Copy, please, the line with "1337x736 pixels. How" and each line that follows it through the end of the data below, exactly as given and without pictures.

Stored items
◇ ◇ ◇ ◇ ◇

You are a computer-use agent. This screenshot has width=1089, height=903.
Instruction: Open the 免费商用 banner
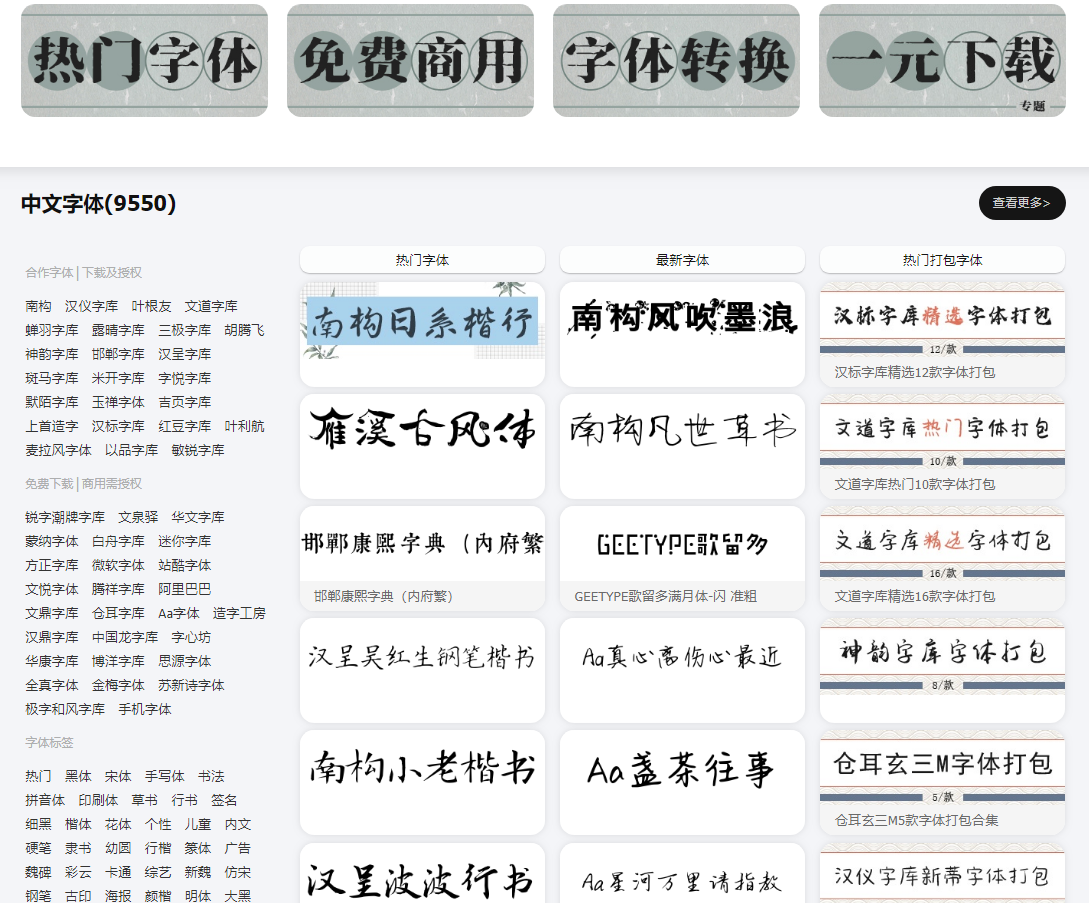[409, 59]
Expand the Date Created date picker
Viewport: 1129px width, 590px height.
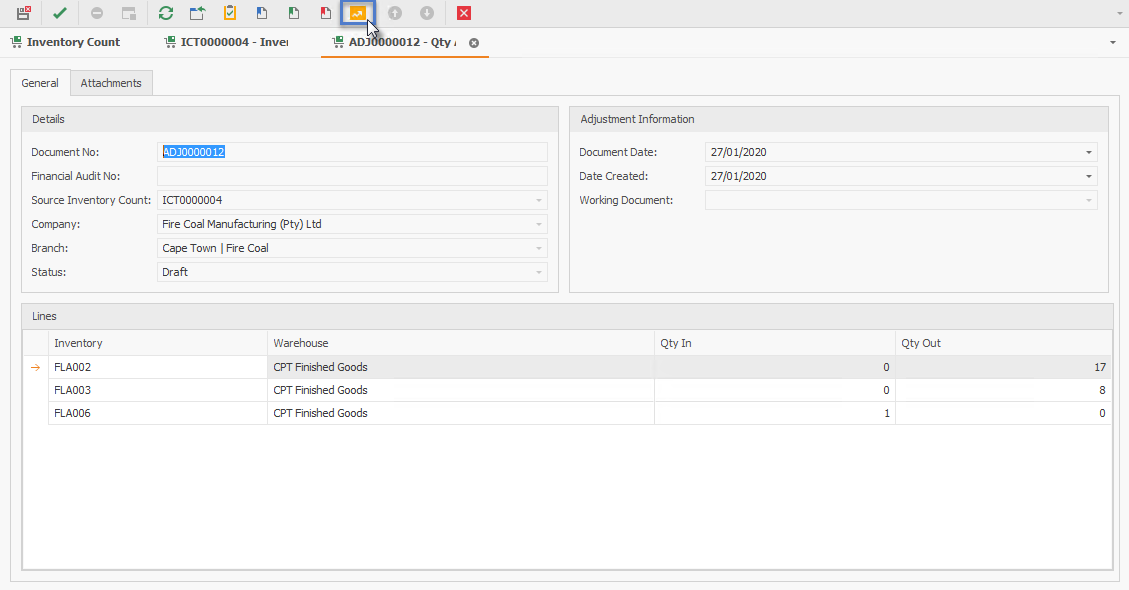click(x=1088, y=176)
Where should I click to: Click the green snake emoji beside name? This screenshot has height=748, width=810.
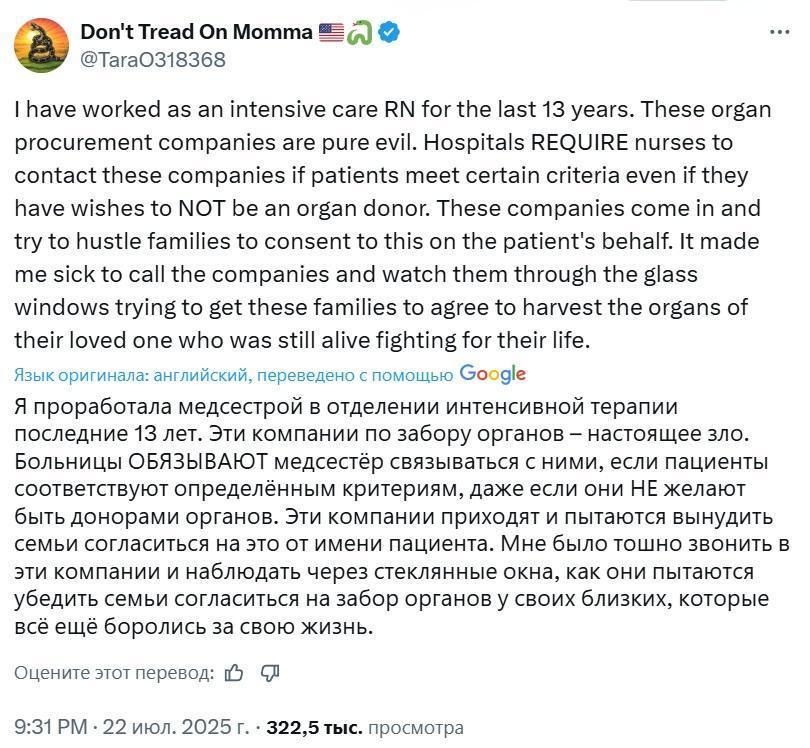click(359, 33)
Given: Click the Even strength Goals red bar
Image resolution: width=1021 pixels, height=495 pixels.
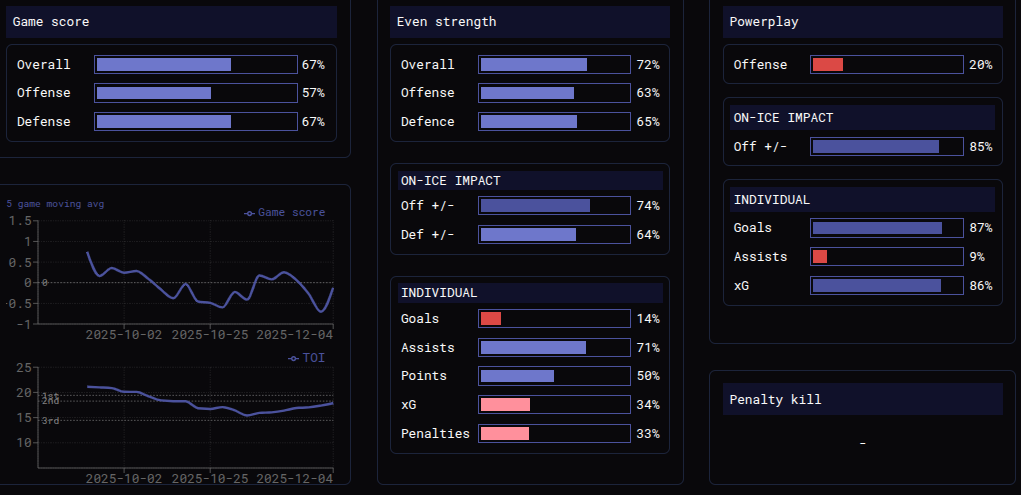Looking at the screenshot, I should pyautogui.click(x=490, y=318).
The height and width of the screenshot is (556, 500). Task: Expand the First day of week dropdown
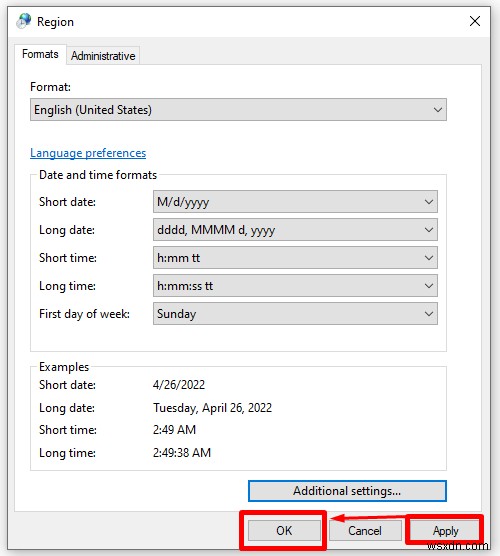429,314
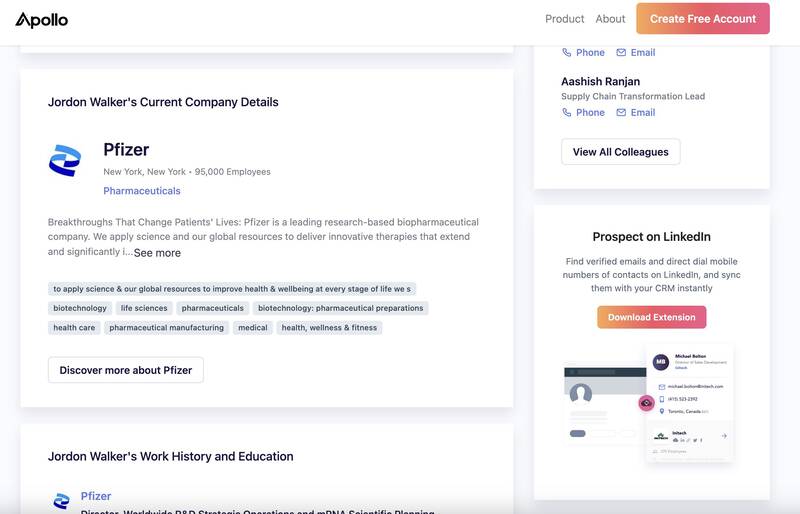800x514 pixels.
Task: Click Pfizer logo in Work History
Action: pyautogui.click(x=60, y=500)
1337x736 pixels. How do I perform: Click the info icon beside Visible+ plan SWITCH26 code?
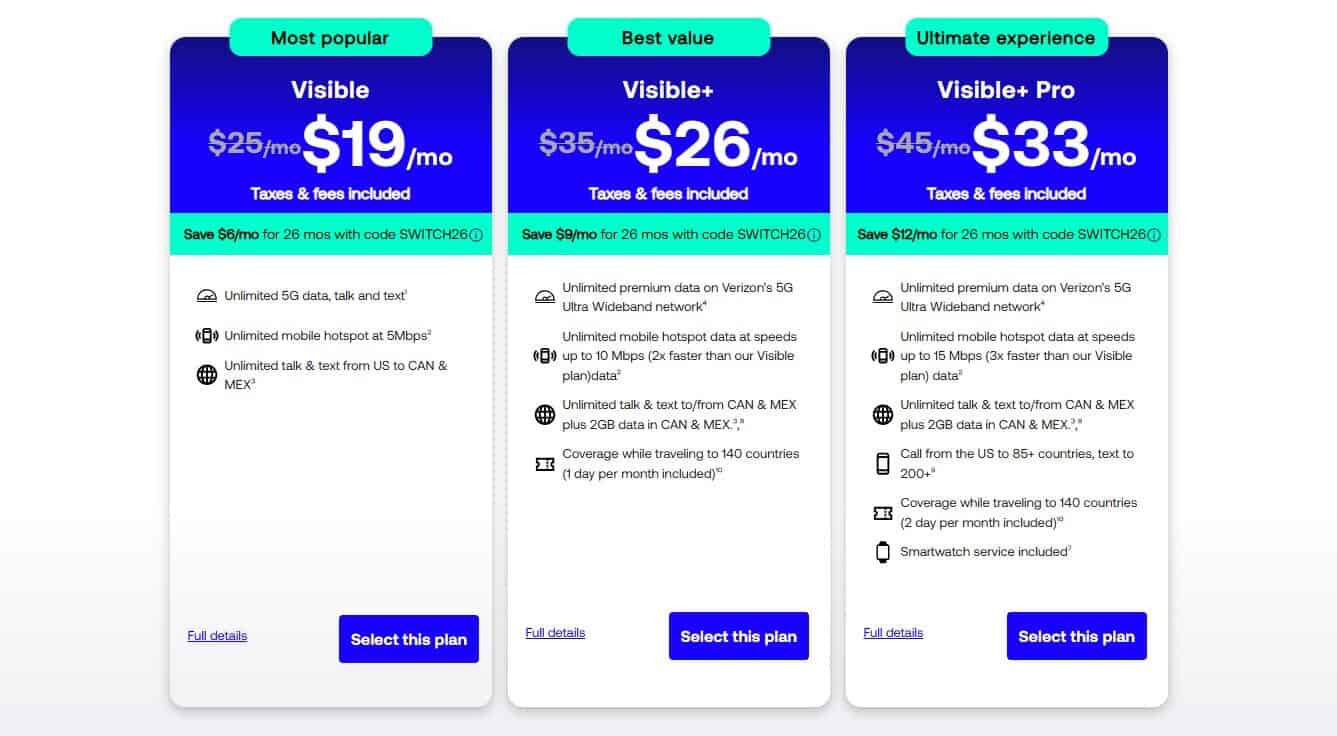814,235

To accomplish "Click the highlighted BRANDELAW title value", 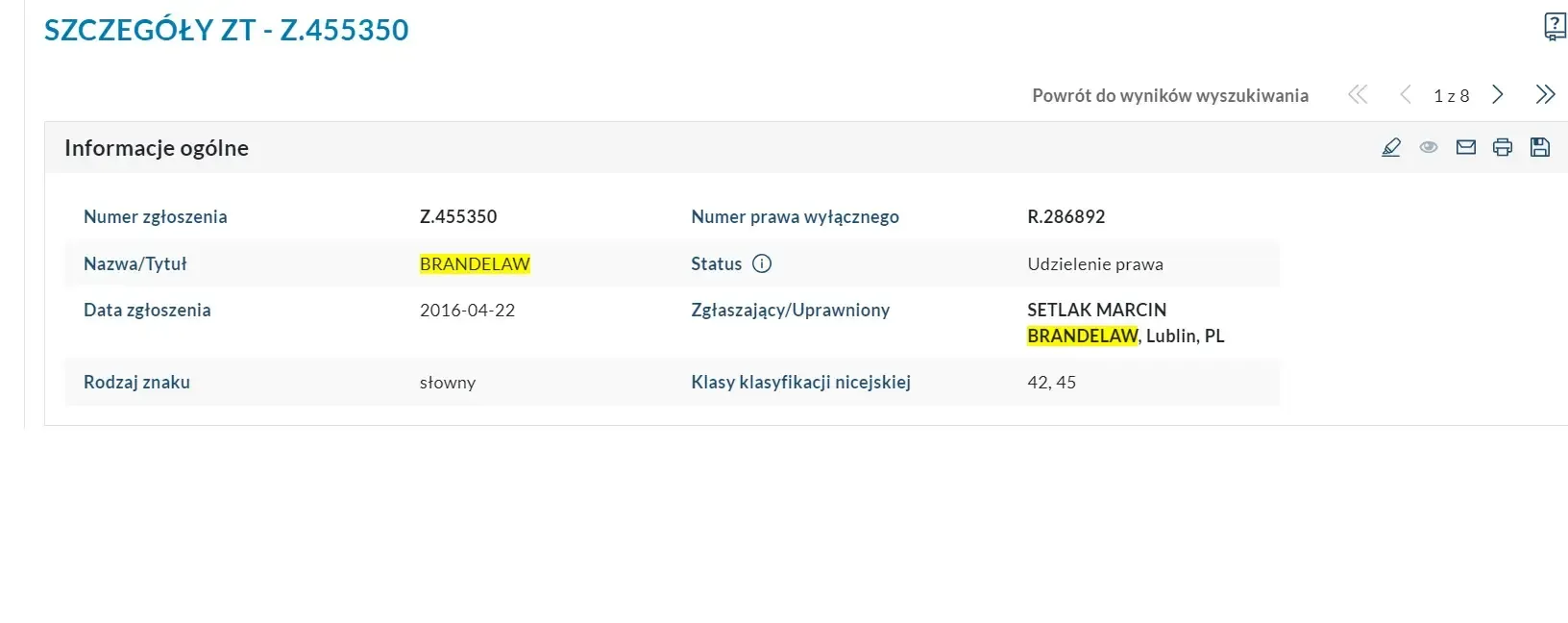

◇ ◇ ◇ ◇ ◇

Your solution:
1337x736 pixels. How do I perform: Click the info icon beside Visible+ plan SWITCH26 code?
814,235

To accomplish "Click the highlighted BRANDELAW title value", 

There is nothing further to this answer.